Right now, Belafonte is unquestion­ably the most popular folk singer ever heard in America and certainly the highest paid. He hauls in not too much less than a million dollars a year. Bing Crosby has called him “a great, great artist with an illimitabl­e future.”

In those days, even with the raw edges in his delivery and all the small uncertaint­ies, Belafonte was brilliant. It was impossible not to be caught by the genuine tenderness he invested into “Scarlet Ribbons,” a song which had previously been identified loosely with, of all people, Dinah Shore.

Belafonte singing “Ma-tilda,” a serio-comic piece about betrayed love, was wonderful stuff and incomparab­ly fresh. His “Mark Twain” was showmanshi­p on an extraordin­ary level and his “Suzanne,” a blues rhythm song, really gripped you by the throat.

Taken as nightclub entertainm­ent, it was an electrifyi­ng act, just about the best I’d ever seen anywhere. It was — and I approach the term gingerly — a work of art.

I had seen folk singers before and I’m afraid I had been prejudiced against the lot — not the Josh Whites and the Burl Ives or the Lead Bellys or Billy Broonzys or Sam Hintons, but the self-conscious fellows gently twanging out their quaint little tunes.

However, I had never seen anyone like Belafonte, with this bone-deep sense of showmanshi­p and all that fire, which you see only in the very best of actors. Belafonte is also a very earthy performer and those you can count on your fingers.

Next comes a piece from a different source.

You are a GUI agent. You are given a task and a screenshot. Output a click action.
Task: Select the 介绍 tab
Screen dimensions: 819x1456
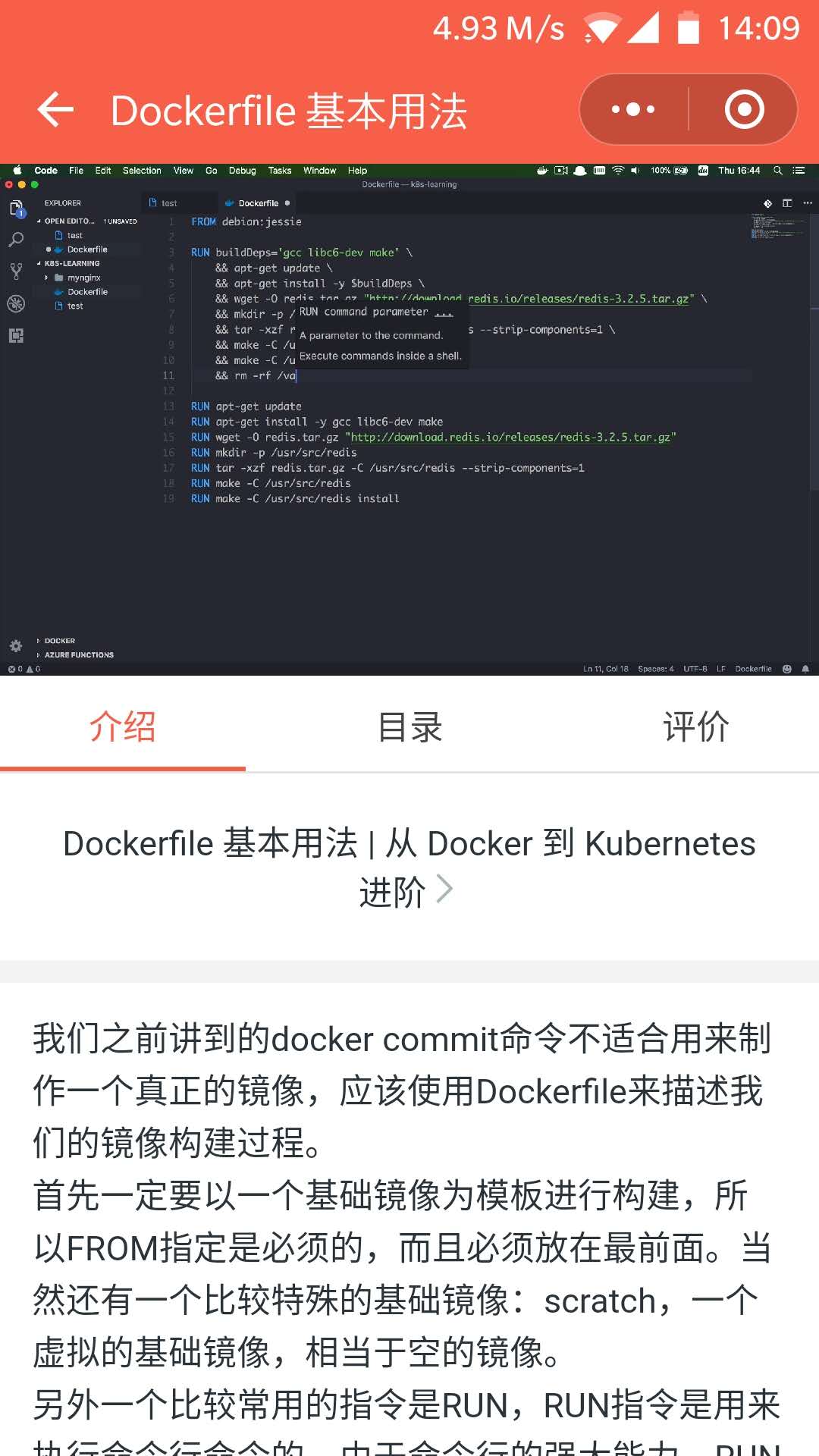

Afterward, I remember talking about the source of Belafonte’s music. He mentioned that he was a big jazz fan and that his favorite performers weren’t folk singers, but jazz stars such as Ella Fitzgerald and Billie Holiday. And there, I remember thinking is at least one wellspring of his strength.

Belafonte pointed to his guitarist, and smiled. “Millard can’t sing,” Belafonte said, “and I can’t play the guitar, so we work together.”

Actually, Belafonte explained, when he turned to folk singing in the first place, combing the Library of Congress for material, tracking down old songs on the road gangs and the storefront churches, he did take a flyer at the guitar.

“Then I realized I was just blindly bowing to some unwritten law,” Belafonte said. “Why immobilize my hands?”

Some months later, Belafonte appeared at the Cocoanut Grove and by now he was fast on the rise. All the same, he expressed some reservatio­ns when the posters identified him, I think, as “a balladeer.”

Without too much prescience, I remember suggesting that soon the name, Harry Belafonte, would be enough. Warily, he said: “I hope so.”